CustName:   Modwest, Inc. Colocation
Address:    110 E. Broadway St. Ste. 301
City:       Missoula
StateProv:  MT
PostalCode: 59802
Country:    US
RegDate:    2005-04-13
Updated:    2005-04-13

NetRange:   204.11.244.16 - 204.11.244.31
CIDR:       204.11.244.16/28
NetName:    MODWEST-COLO5-11-3
NetHandle:  NET-204-11-244-16-1
Parent:     NET-204-11-244-0-1
NetType:    Reassigned
Comment:    ADDRESSES WITHIN THIS NETBLOCK ARE NON-PORTABLE
........


This is a self-SWIP to indicate we're using this particular space (well we're assigning individual /32's out of it.) Anything /28 or less should be published in SWIP. Strictly speaking you don't have to publish self-SWIPs like we do but it helps us keep track of things.

Some of our larger colo customers, those with enough network addresses of their own receive a partial or simple SWIP unless they ask otherwise.

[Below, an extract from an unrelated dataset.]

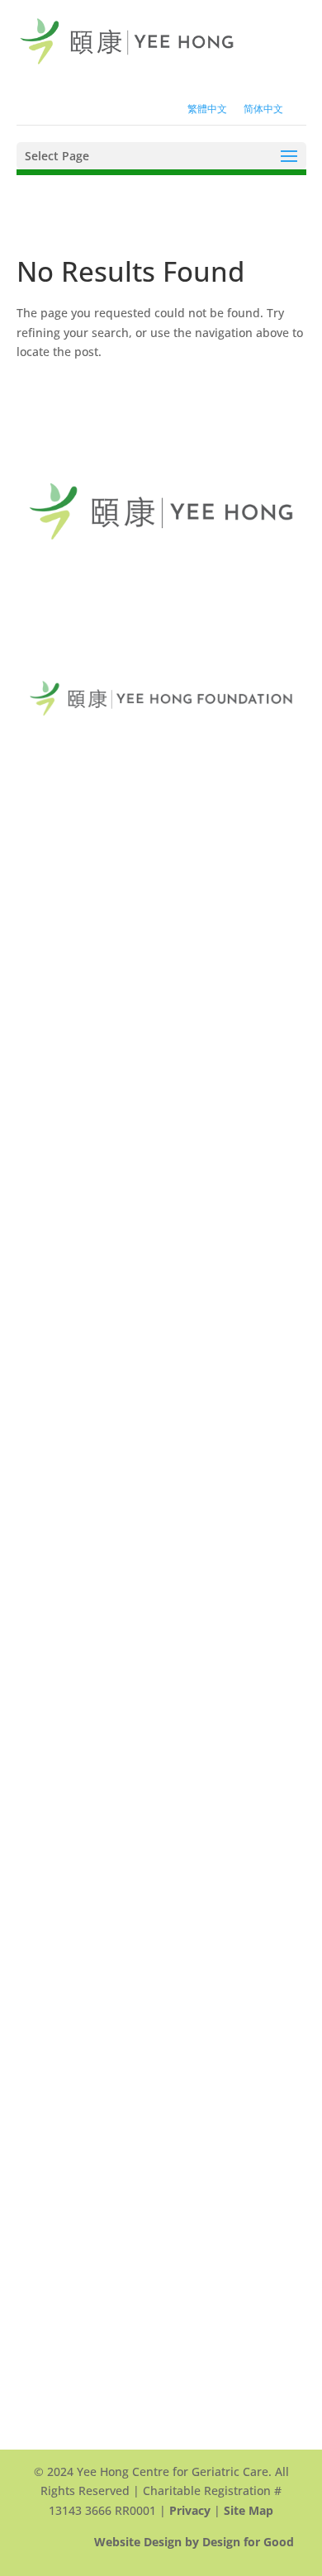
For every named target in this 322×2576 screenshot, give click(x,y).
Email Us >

It basically puts them down as the one who is using the netblock but uses all the contact information from our enclosing org information since they're often not capable (and not even necessarily trusted) to be the contact for abuse matters and the like. We do a lot of dedicated hosting.

Hope this clears that question up. Basically by publishing in SWIP I (as an ISP who has my own ARIN issued IP space) can delegate authority for a netblock, without giving that netblock away.